O asteroide Bennu é um asteroide carbonáceo do tipo B, originado nos primeiros milhões de anos de formação do Sistema Solar. Sua idade é estimada em cerca de 4,5 bilhões de anos, o que o torna uma testemunha quase inalterada das condições físico-químicas reinantes na nebulosa solar.
Com um diâmetro médio de cerca de 490 m, Bennu possui uma estrutura chamada "pilha de entulho", onde a gravidade própria é fraca, da ordem de \( g \approx 10^{-5} \, \text{m·s}^{-2} \). Esta baixa gravidade permite a conservação de materiais frágeis, incluindo minerais hidratados e compostos orgânicos voláteis.
A sonda OSIRIS-REx da NASA, lançada em 2016, permitiu a coleta direta de amostras de Bennu, trazidas para a Terra em 2023. Esta missão insere-se na continuidade dos trabalhos iniciados por Gerald A. Soffen (1926-2000) e outros pioneiros da exploração planetária, visando ligar a química cósmica à origem da vida.
A análise espectroscópica e isotópica das amostras revelou a presença de carbono, nitrogênio, enxofre e hidrogênio, elementos centrais da química pré-biótica terrestre.
Bennu contém filossilicatos hidratados, prova de que seu corpo progenitor interagiu com água líquida muito cedo na história do Sistema Solar. Esta água não está livre, mas quimicamente ligada, indicando reações a baixa temperatura, inferiores a 300 K.
Aminoácidos simples e bases nitrogenadas também foram detectados. Essas moléculas não são organismos vivos, mas constituem precursores indispensáveis para a síntese de proteínas e ácidos nucleicos.
N.B.:
A estabilidade dessas moléculas no espaço é favorecida pela ausência de oxigênio livre e por temperaturas muito baixas, o que limita as reações de oxidação destrutivas.
O estudo de Bennu sugere que os blocos químicos da vida já estavam presentes muito cedo durante a formação do Sistema Solar, muito antes do aparecimento da Terra. Esses compostos orgânicos e minerais hidratados se formaram diretamente na nebulosa solar, sob o efeito de processos físico-químicos de baixa temperatura envolvendo radiação ultravioleta, choques de grãos e catálise em superfícies minerais.
Neste contexto, Bennu não é um vetor tardio de material biológico, mas um reservatório fóssil preservando o estado químico inicial do disco protoplanetário.
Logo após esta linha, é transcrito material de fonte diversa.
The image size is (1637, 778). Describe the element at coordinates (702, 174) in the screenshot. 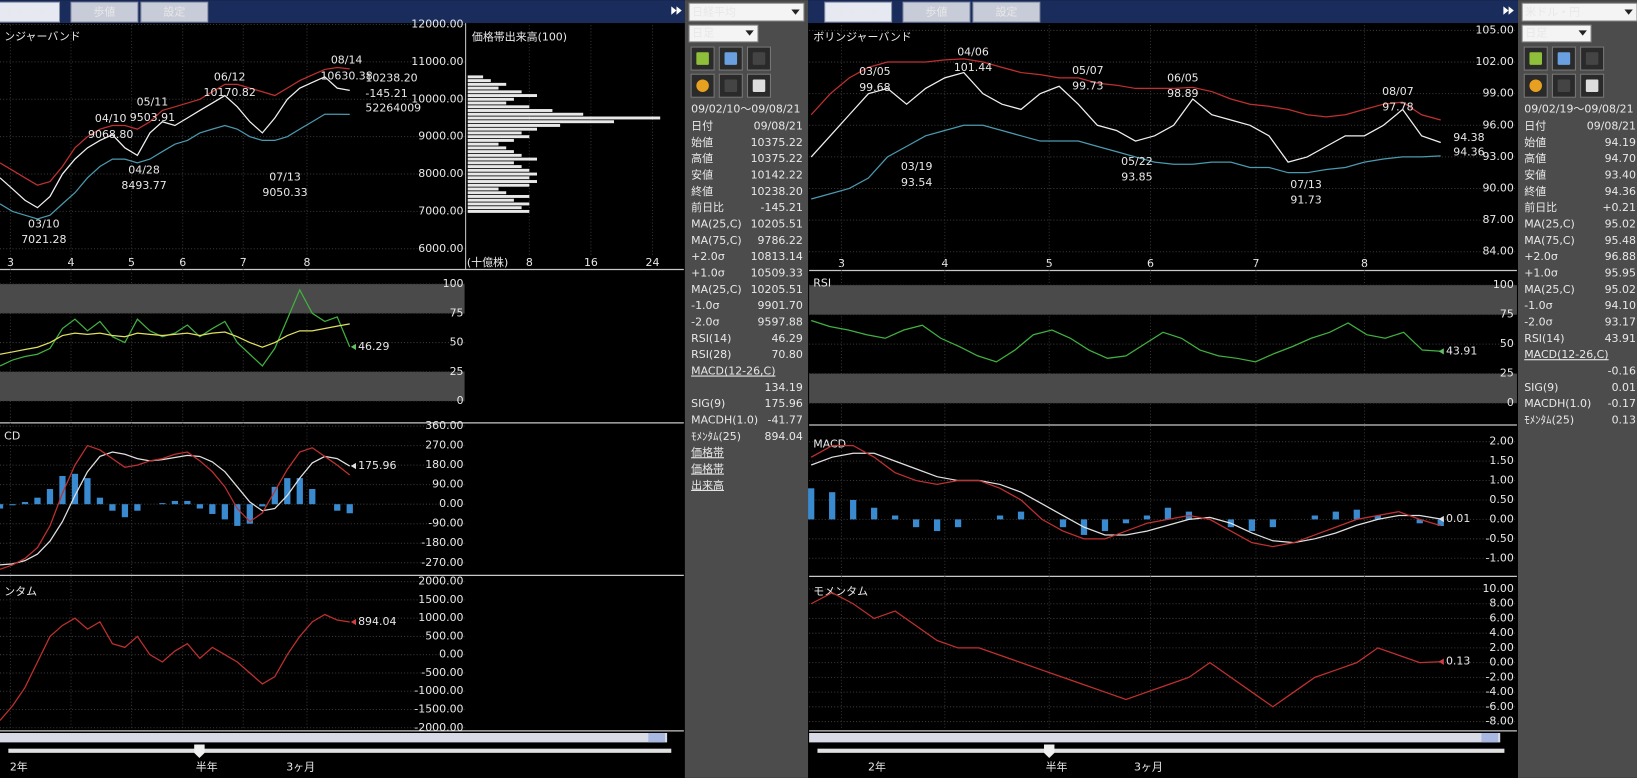

I see `info-label: 安値` at that location.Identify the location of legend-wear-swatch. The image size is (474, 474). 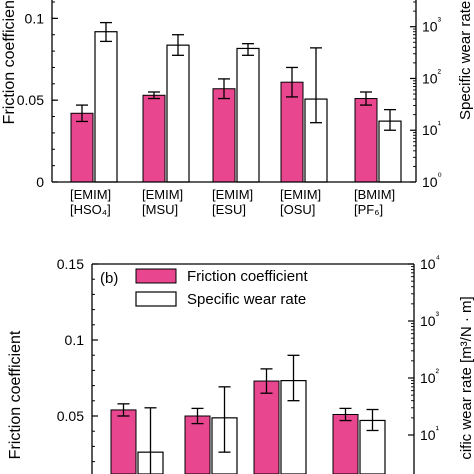
(156, 299).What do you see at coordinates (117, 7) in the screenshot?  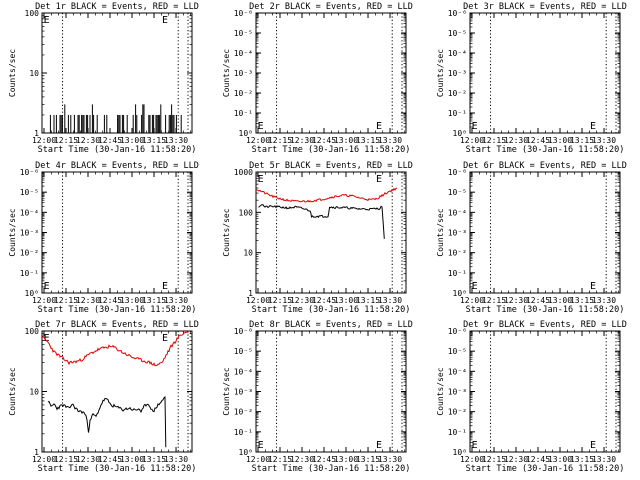 I see `chart-title: Det 1r BLACK = Events, RED = LLD` at bounding box center [117, 7]. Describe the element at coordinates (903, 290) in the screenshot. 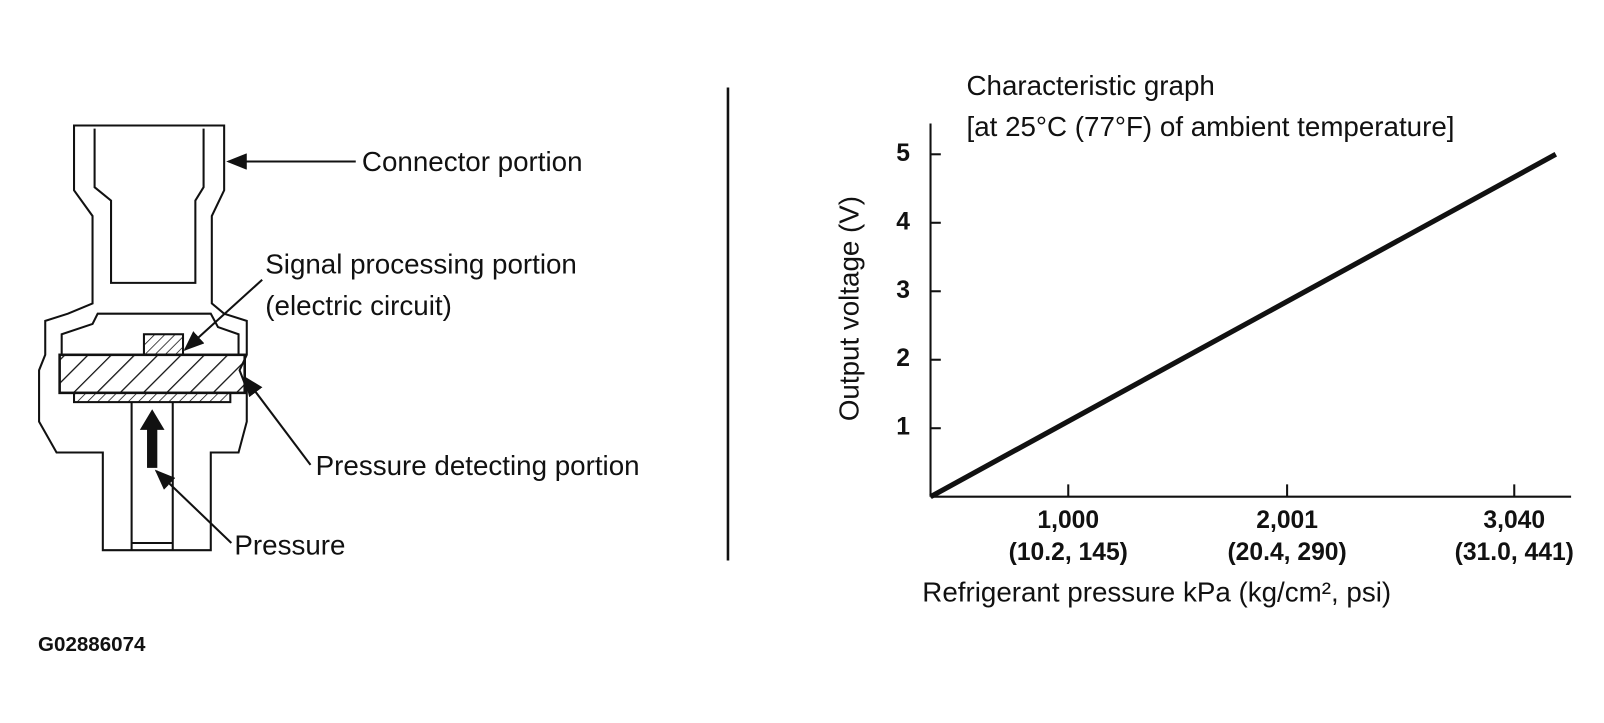

I see `y-tick-label: 3` at that location. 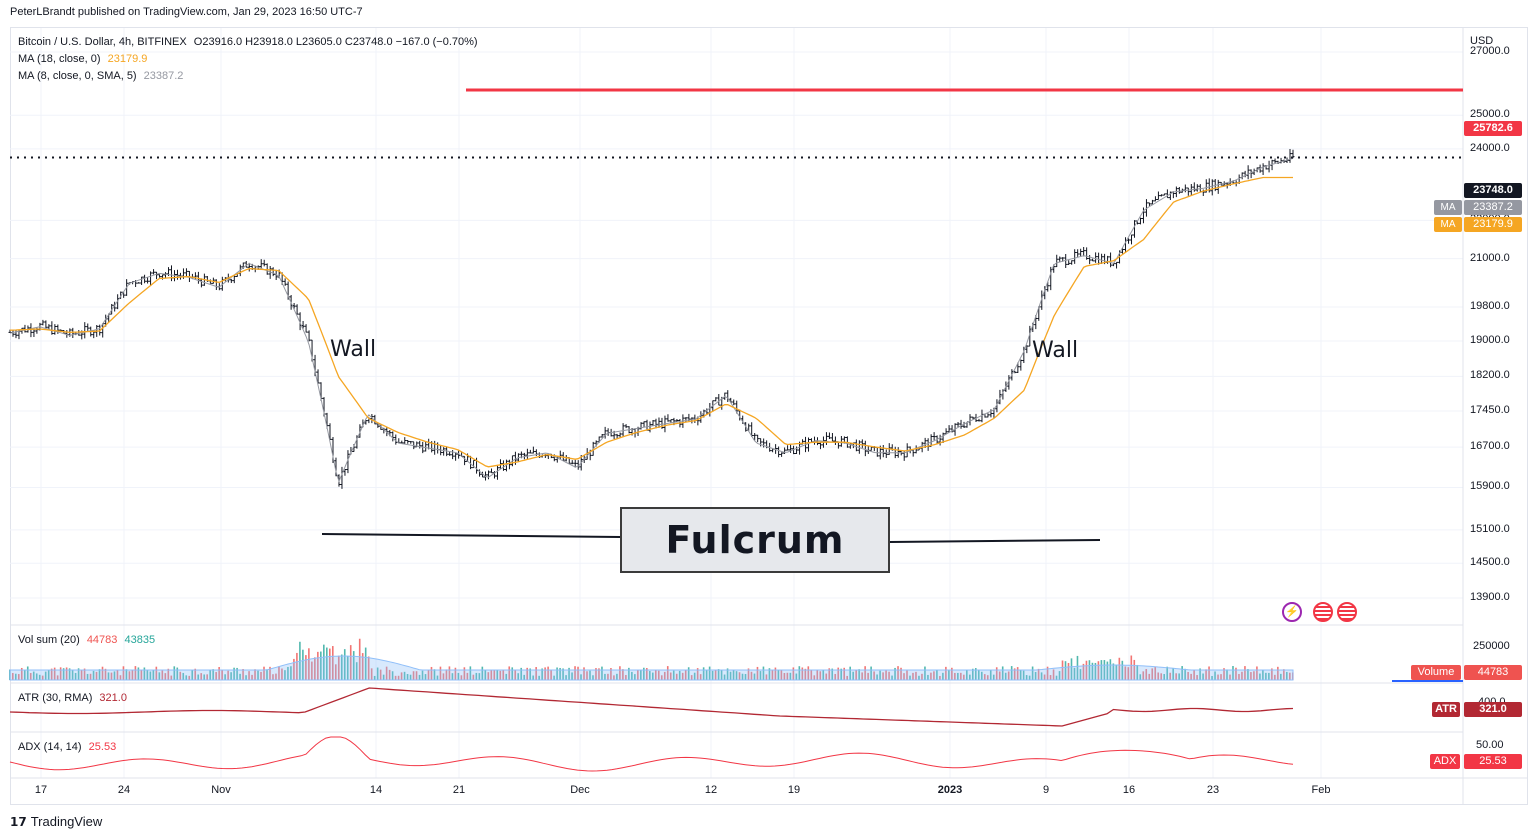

Os aminoácidos, os compostos carbonados e a água ligada observados hoje testemunham uma química orgânica generalizada, ativa desde os primeiros milhões de anos, em uma época em que os planetas telúricos ainda eram embriões em acreção.
Do ponto de vista energético, essas reações não requerem impactos violentos. São compatíveis com ambientes fracamente aquecidos, onde a energia provém de decaimentos radioativos de curta duração, gradientes térmicos locais e reações de superfície, permitindo uma complexificação progressiva da matéria sem destruir as moléculas frágeis.
| Composto | Tipo químico | Papel potencial | Método de detecção |
|---|---|---|---|
| Carbono amorfo | Elementar | Suporte para química orgânica | Espectroscopia infravermelha |
| Filossilicatos | Mineral hidratado | Traço de água primitiva | Análise mineralógica |
| Aminoácidos simples | Molécula orgânica | A glicina (\( \mathrm{NH_2{-}CH_2{-}COOH} \)) foi encontrada nas amostras trazidas | Cromatografia |
| Carbonatos | Sal mineral | Regulação do pH químico | Espectrometria de massa |
Fonte: NASA, missão OSIRIS-REx; Nature Astronomy, análises 2023-2024.